The VectorN Detection engine is a new feature and its purpose is to search for patterns within the blocks that Thor's Traffic Scanning records.
- It works across-the-board on any Windows™ device;
- It does not rely on scanning the code or auditing any system processes. Instead, the new technology uses Machine Learning Detection (MLD) to perform an in-depth analysis of all incoming and outgoing HTTP, HTTPS and DNS traffic.
- It matches Machine Learning (MLD) insights with Indicators of compromise/attack (IOC/IOA) and network forensics, turning Thor Foresight into a unique, proactive cybersecurity suite.
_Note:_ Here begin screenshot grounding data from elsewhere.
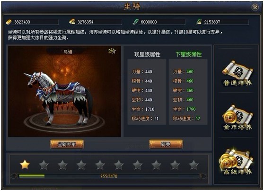Click the 2阶 tier label

click(112, 51)
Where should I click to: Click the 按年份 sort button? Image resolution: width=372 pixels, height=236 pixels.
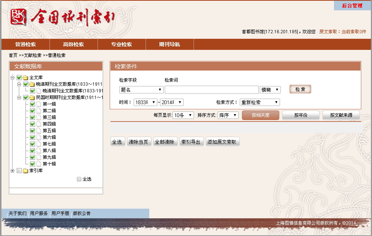coord(301,115)
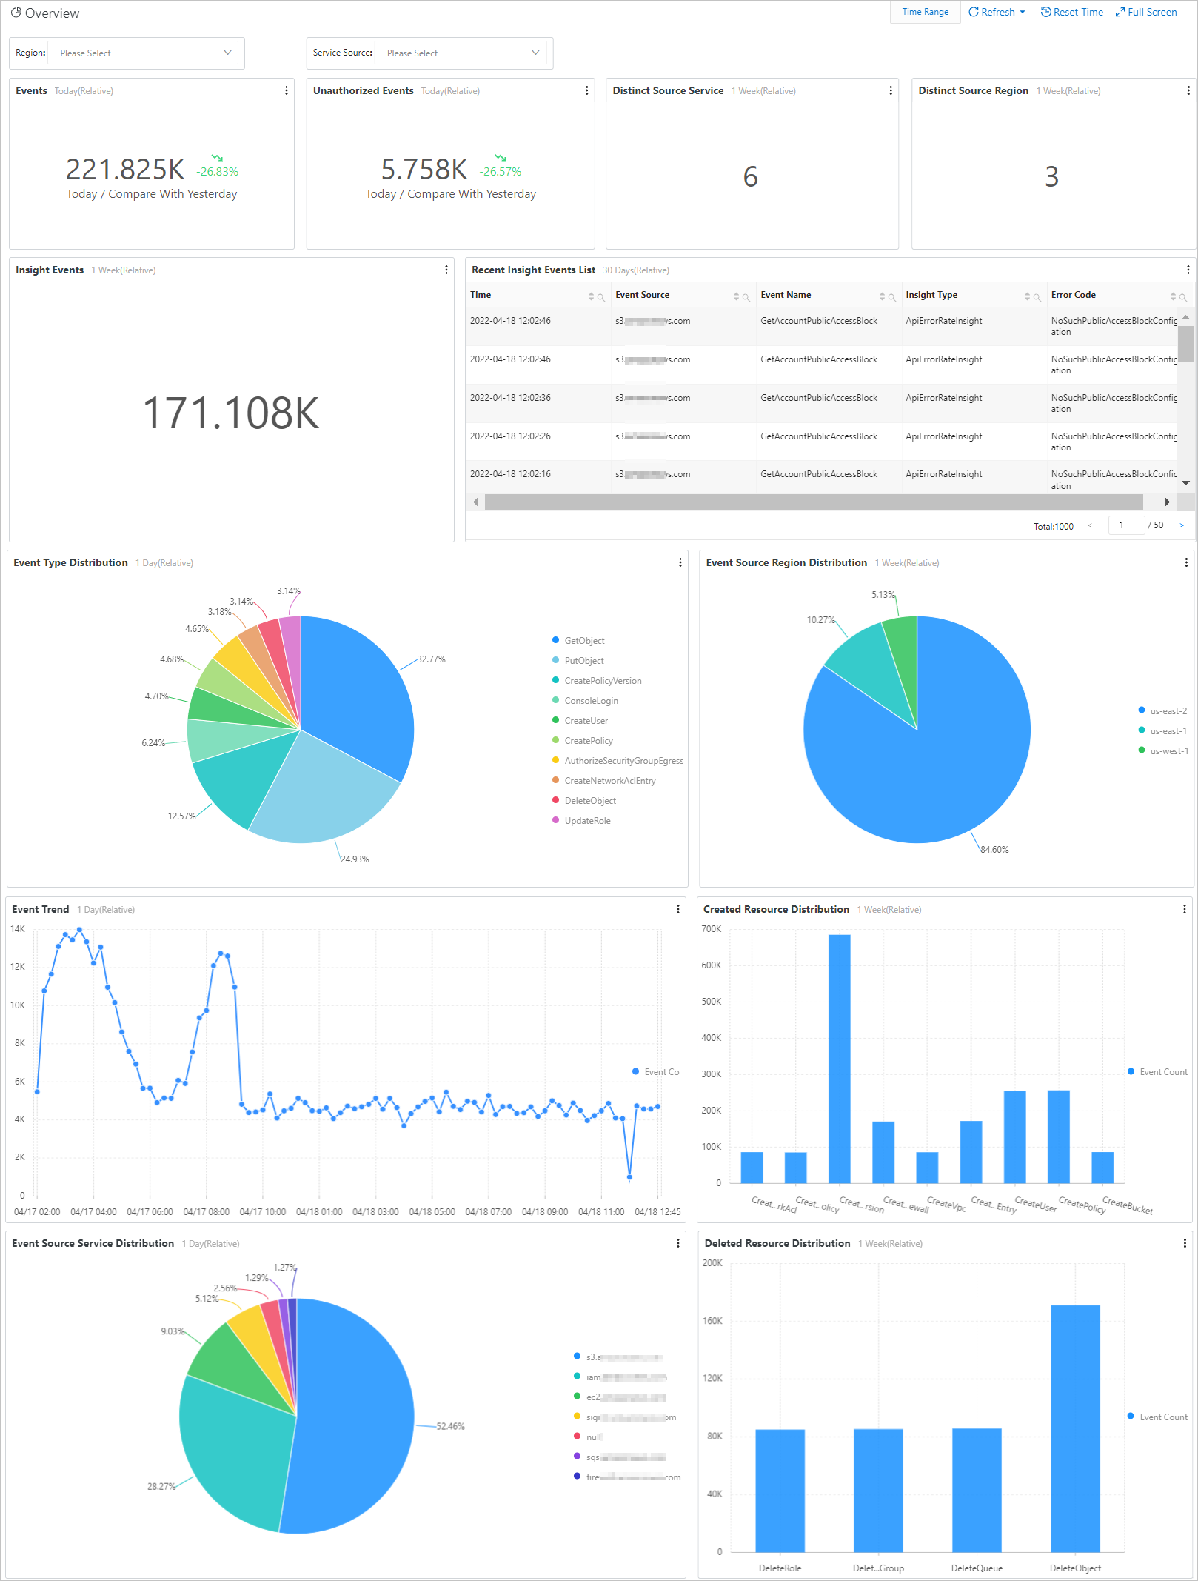This screenshot has width=1198, height=1581.
Task: Click the sort arrows in the Event Name column
Action: click(x=883, y=296)
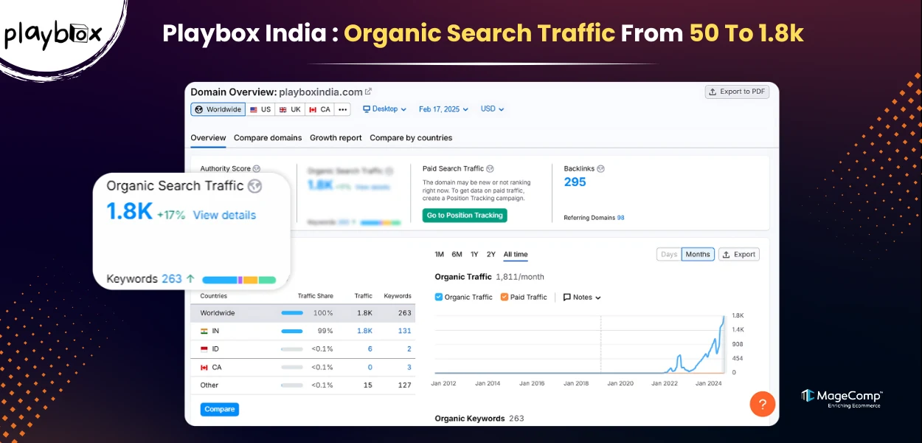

- It helps users discover even hidden, second-generation malware that tries to infect the endpoint or attempts to harvest data from the compromised system.
- By tracking device-to-infrastructure communication, this technology enables users to detect and block advanced malware, regardless of the attack vector.
If Thor Foresight's Traffic Scanning is blocking a specific domain or multiple domains at a specific time of the day, VectorN Detection will consider this a pattern and will inform the user that there might be a possible threat.
- A domain is blocked multiple times a day in a very short time period.
- A domain is blocked every day at a specific time
- Multiple domains are blocked in a very short time period.
When a pattern is found, that means something on the machine tries to reach the blocked domains but Thor Foresight does not allow that. It's recommended to run the antivirus you have at your disposal, such as Thor Vigilance.